Questo è il testo del mio intervento su “un popolo in cammino”, la marcia anti camorra organizzata a Napoli, ospitato oggi sull’edizione partenopea de La Repubblica.
Un popolo in cammino riscopre orgoglio e dignità, ritrova il coraggio di ribellarsi e di sperare, non minimizza o, peggio ancora, nasconde antichi vizi e problemi, ma trova anzi, nel bisogno di futuro, la forza di percorrere una strada nuova.
La mobilitazione contro la camorra indetta dai parroci di Napoli segna un cambio di passo importante, dinanzi al quale la politica non deve commettere i due speculari errori nei quali spesso ricade: il silenzio e la strumentalizzazione.
La politica ha un dovere preciso: quello di dare risposte, concrete ed immediate.

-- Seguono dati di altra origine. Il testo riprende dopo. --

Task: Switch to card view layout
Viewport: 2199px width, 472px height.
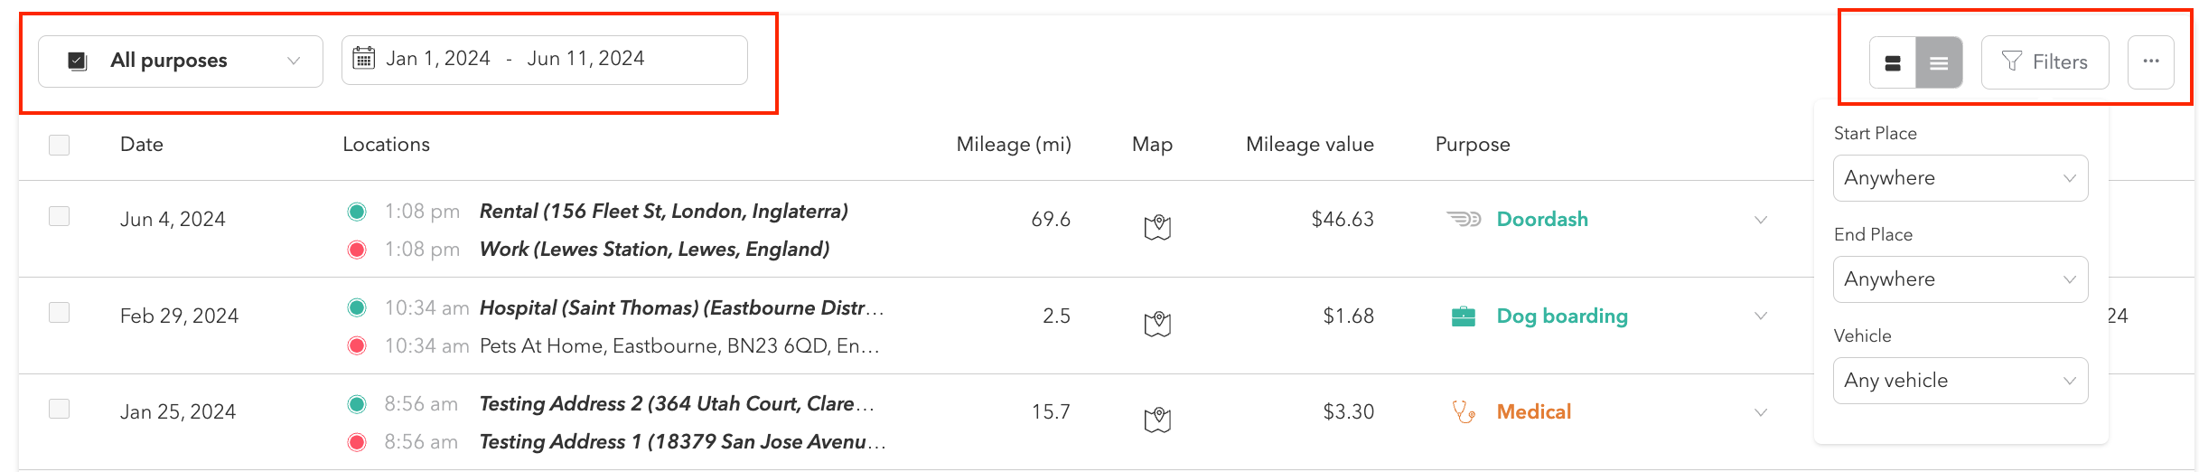Action: (x=1893, y=62)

Per questo penso, come già proposto e segnalato da tempo, che la Regione Campania debba, già da queste ore, annunciare il ripristino del progetto Scuole Aperte, almeno per quanto riguarda gli istituti ubicati nei quartieri più difficili e più esposti della nostra area metropolitana.

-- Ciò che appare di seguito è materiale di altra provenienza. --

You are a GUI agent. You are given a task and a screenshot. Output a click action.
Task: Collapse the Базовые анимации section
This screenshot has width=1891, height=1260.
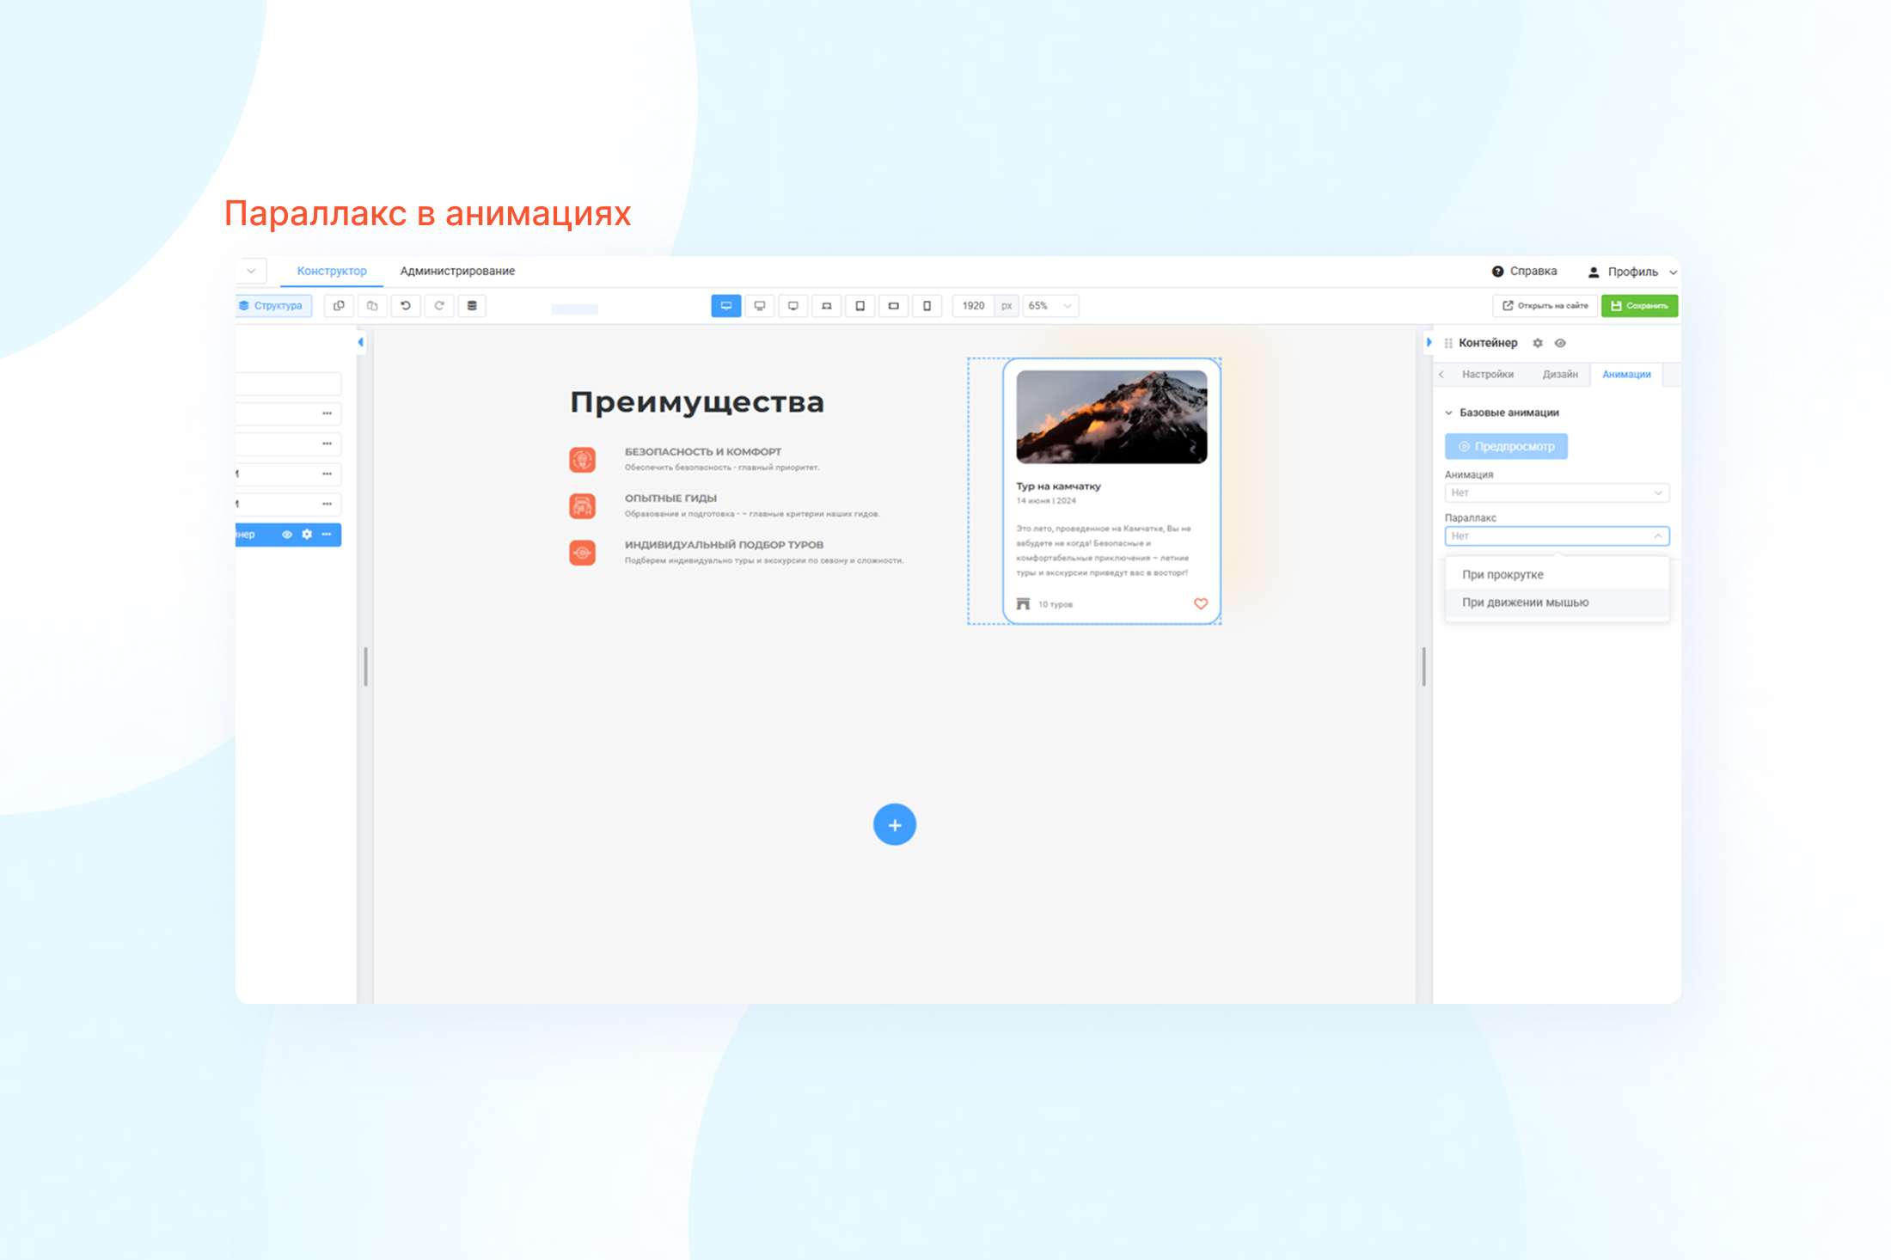point(1449,413)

Scuole aperte come una seconda casa di tutti i cittadini, dei giovani e dei giovanissimi, ma anche delle tante associazioni che quotidianamente lavorano sul territorio, e che sovente sono l’unico argine culturale e sociale ai fenomeni di natura criminale.
Investire in cultura, formazione, opportunità di conoscenza e quindi di emancipazione, lavoro, libertà, è l’arma principale che abbiamo contro la camorra, proprio laddove, in un contesto di grave crisi sociale ed economica, i poteri criminali assoldano e affiliano leve sempre più giovani: la scuola e la cultura, quindi, come “arma del bene”

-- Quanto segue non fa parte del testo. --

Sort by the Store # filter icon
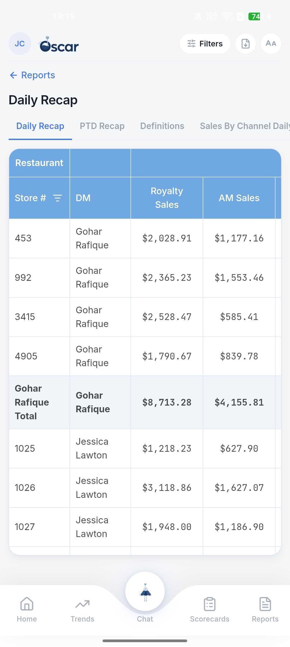The image size is (290, 647). point(57,198)
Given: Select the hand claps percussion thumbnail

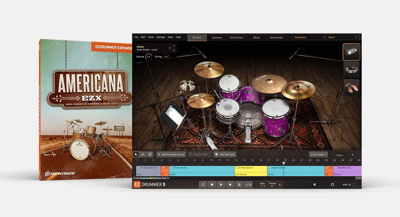Looking at the screenshot, I should (x=351, y=88).
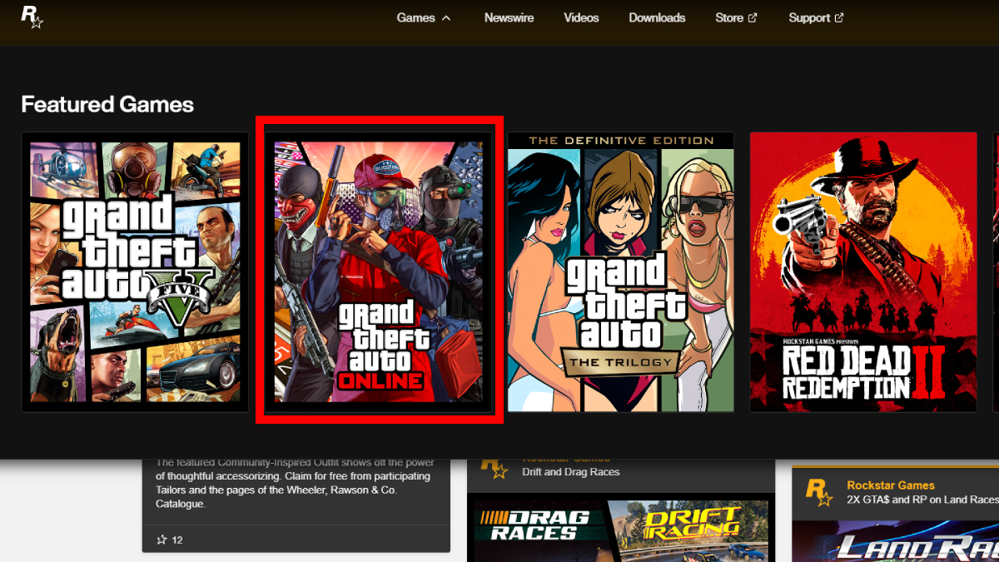This screenshot has height=562, width=999.
Task: Open the Drift and Drag Races post title
Action: coord(570,472)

Non è tollerabile che nel quartiere Sanità non vi sia un asilo nido, nonostante la disponibilità di quasi 14 milioni di euro, garantita dai fondi PAC, per realizzare tali strutture sul territorio cittadino: in una regione, la nostra, dove solo il 2,8% di bambini sono presi in carico dagli asili pubblici.
Così come non è accettabile che nella Scuola Secondaria di Primo Grado, consultando le statistiche, al primo posto come causa dell’abbandono del percorso formativo si legga “l’alunno ritiene inutile la scuola”, e che nell’area metropolitana di Napoli si registri una dispersione scolastica superiore al 36%, uno dei dati più alti d’Italia.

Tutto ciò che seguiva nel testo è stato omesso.